The Gaussian integral \(\int d^3\mathbf{r}\, e^{-(\mathbf{r} - \mathbf{r}_0)^2/2\sigma^2} = (2\pi\sigma^2)^{3/2}\), so \(c^C_{000} = 4 \times (2\pi \times 0.25)^{3/2} / \sqrt{4\pi} \times 0.815 \approx 4 \times 1.97 \times 0.282 \times 0.815 \approx 1.81\). Then \(p^C_{000} = |c^C_{000}|^2 / \sqrt{1} \approx 3.28\).

The Behler \(G^2\) and the SOAP \(p_{000}\) are both rough measures of "how many neighbours are within a Gaussian-broadened shell". They return numerically similar values (3.26 vs 3.28) because they are both, in essence, integrating the neighbour density against a smooth radial kernel. The Behler \(G^4\) captures the angular structure of the tetrahedron explicitly.

The whole point of these descriptor frameworks is that we never have to do this arithmetic by hand at scale — dscribe, librascal, mace-torch, and similar packages compute them vectorised over configurations on a GPU in milliseconds. But knowing what the numbers mean is what lets you diagnose problems when descriptor-level bugs arise.

9.3.6 Forward references

In §9.4 we will plug the Behler symmetry functions and SOAP descriptors into specific regressors:

  • Behler symmetry functions \(+\) small neural network = the original Behler–Parrinello architecture (§9.4.1).
  • SOAP power spectrum \(+\) Gaussian process = the GAP framework (§9.4.4).

In §9.5 we will revisit the ACE formalism in its full glory: the single-particle basis \(A^i_v\) becomes the message-passing "two-body message" of a NequIP/MACE layer, the symmetric tensor product replaces the explicit products of \(A\)'s, and the entire construction becomes end-to-end trainable. The conceptual continuity from Behler to MACE — increasingly powerful invariants, increasingly deep regressors — should be evident by the time we reach §9.5.4.

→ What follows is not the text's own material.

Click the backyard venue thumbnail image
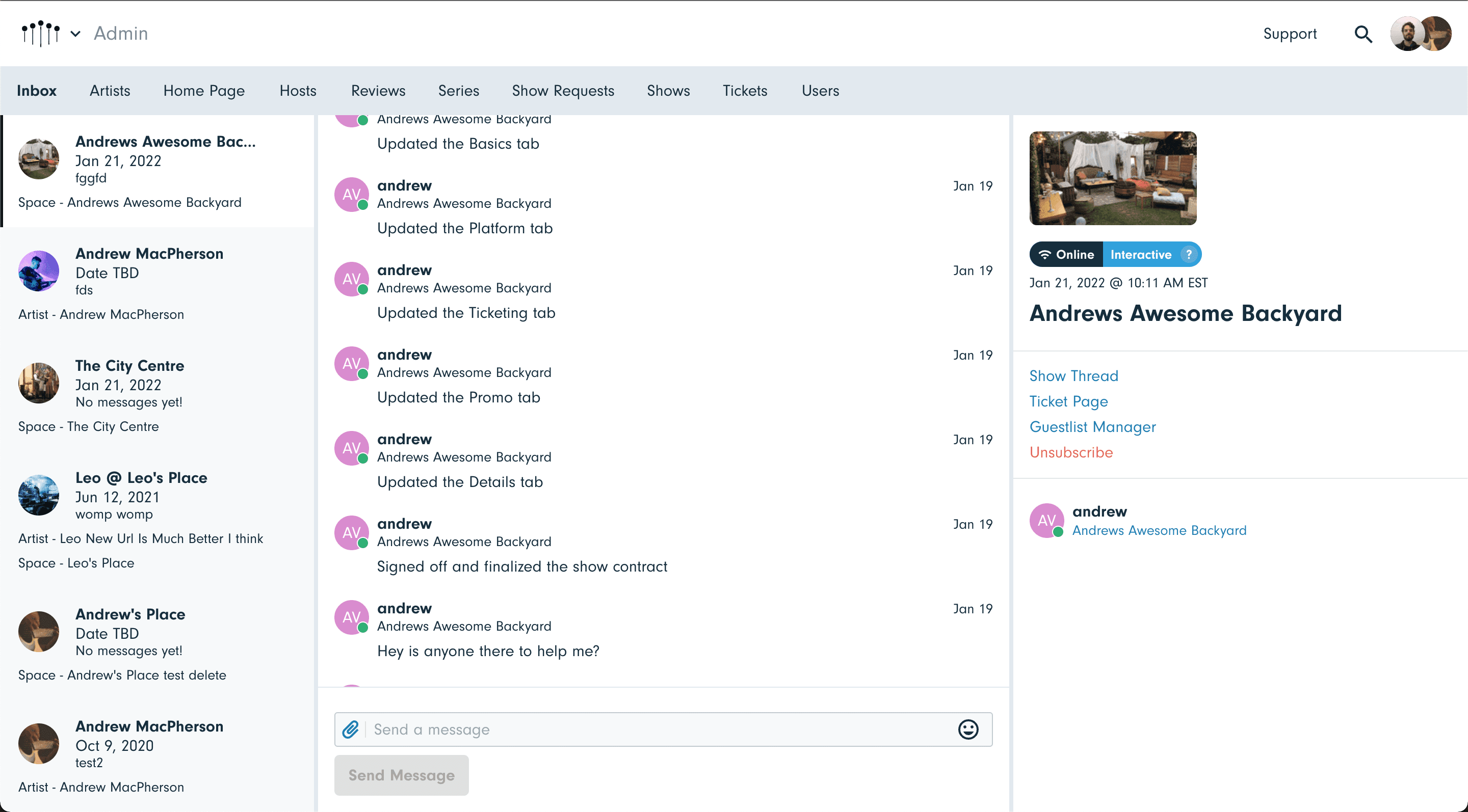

A final point on terminology that has confused many readers. In the SOAP literature, "power spectrum" often refers to the full \(p_{nn'\ell}\) tensor (a vector of \(\sim 250\) scalars), and sometimes just to its dimension-summed scalar projections. In the ACE literature, \(B^i_\mathbf{v}\) are called "basis functions" and the specific contraction conventions matter. When reading papers, always check the dimensionality of the descriptors quoted, not just the name.